▸ **Exercise**
Repeat, exactly as written, the lines from the one with "Click the scenarioName value QC_19646" to the final line of the listing, and keep every picture out.

▸ **Input material**
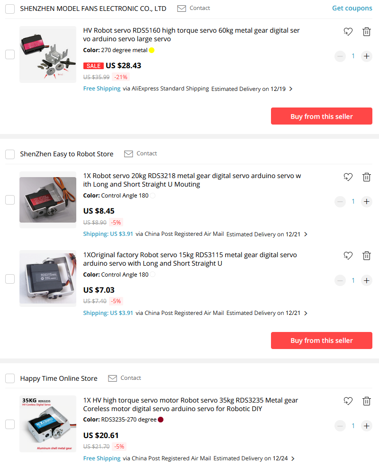This screenshot has height=466, width=379.
Task: Buy from ShenZhen Easy to Robot Store
Action: [322, 341]
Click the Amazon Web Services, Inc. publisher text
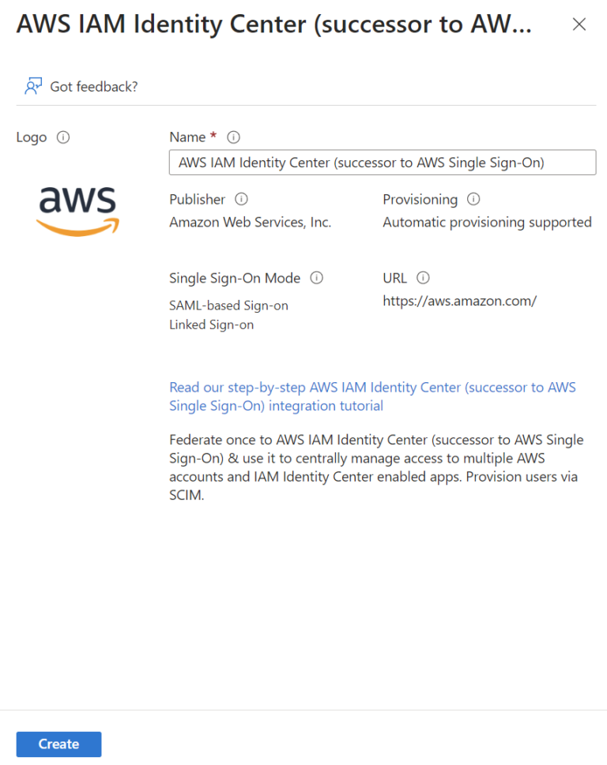The image size is (607, 765). pos(250,223)
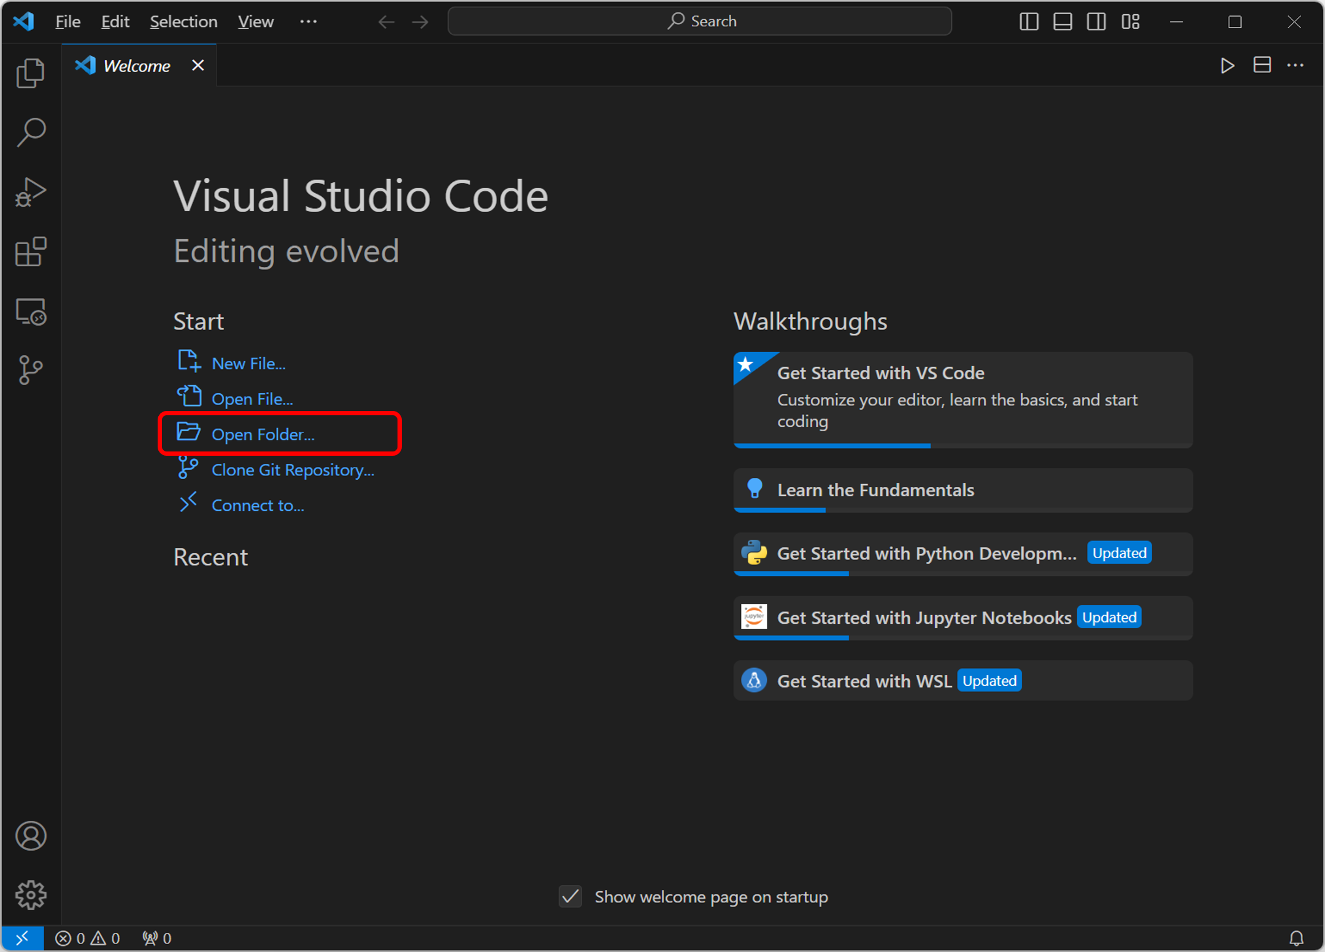Click the Clone Git Repository... link
Viewport: 1325px width, 952px height.
(293, 470)
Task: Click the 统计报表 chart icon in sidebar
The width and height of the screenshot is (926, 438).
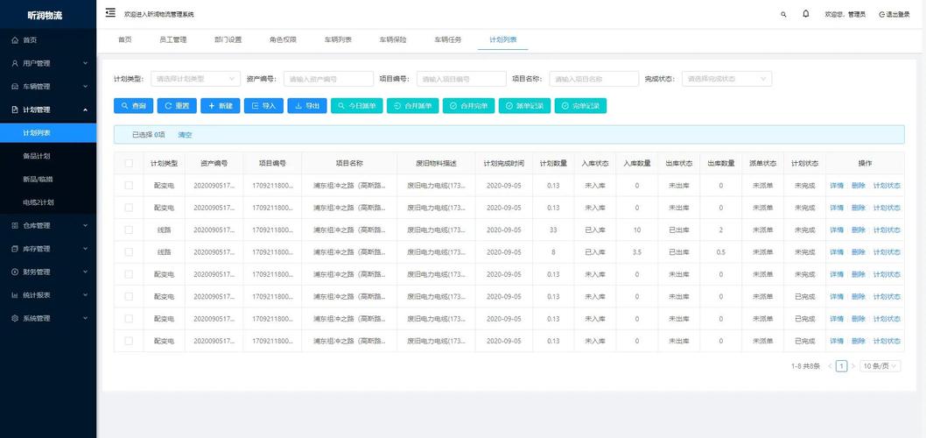Action: pyautogui.click(x=15, y=295)
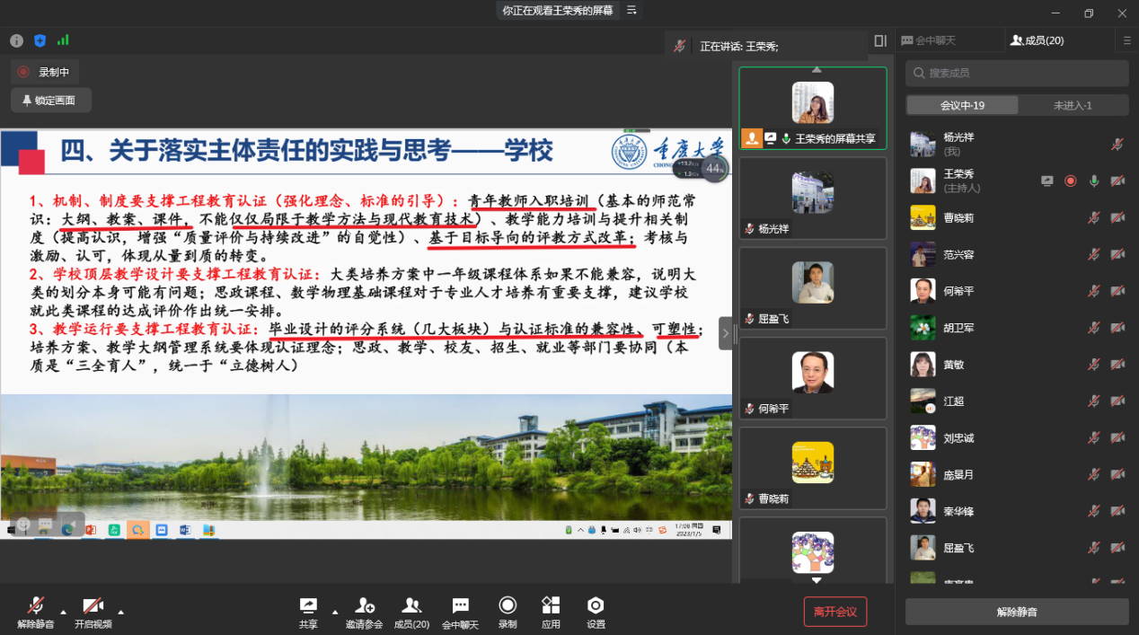The width and height of the screenshot is (1139, 635).
Task: Click the red 离开会议 button
Action: (x=834, y=612)
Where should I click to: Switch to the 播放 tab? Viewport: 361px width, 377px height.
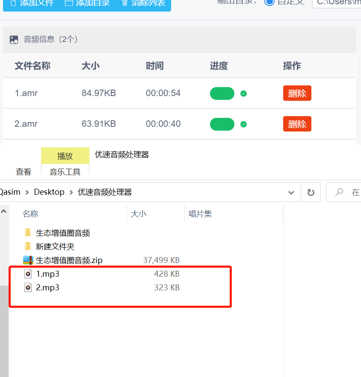65,155
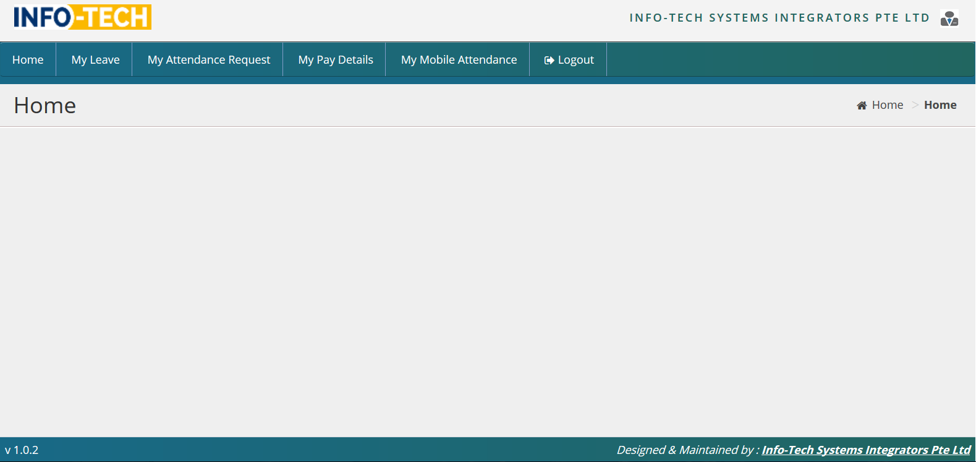Click the user profile icon beside company name

(949, 19)
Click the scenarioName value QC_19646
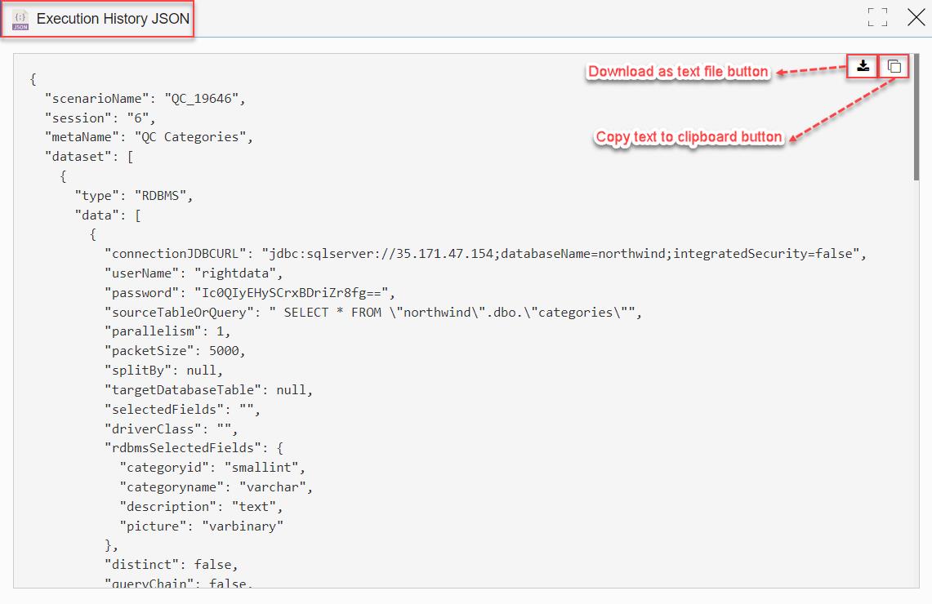 (x=202, y=99)
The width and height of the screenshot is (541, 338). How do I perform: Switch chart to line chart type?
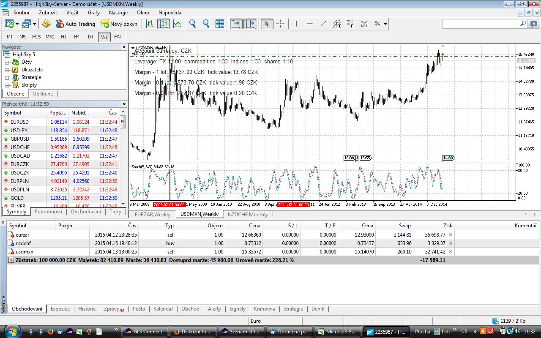[177, 24]
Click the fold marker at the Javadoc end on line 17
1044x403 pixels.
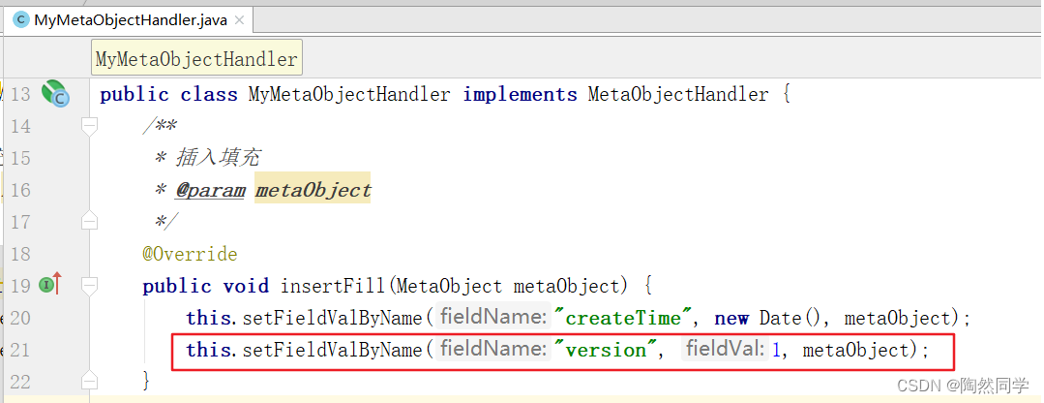(89, 222)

▸ **Answer space**
Click the scenarioName value QC_19646
 (x=202, y=99)
The width and height of the screenshot is (541, 338). How do I perform: Switch chart to line chart type?
[177, 24]
Click the fold marker at the Javadoc end on line 17
1044x403 pixels.
(89, 222)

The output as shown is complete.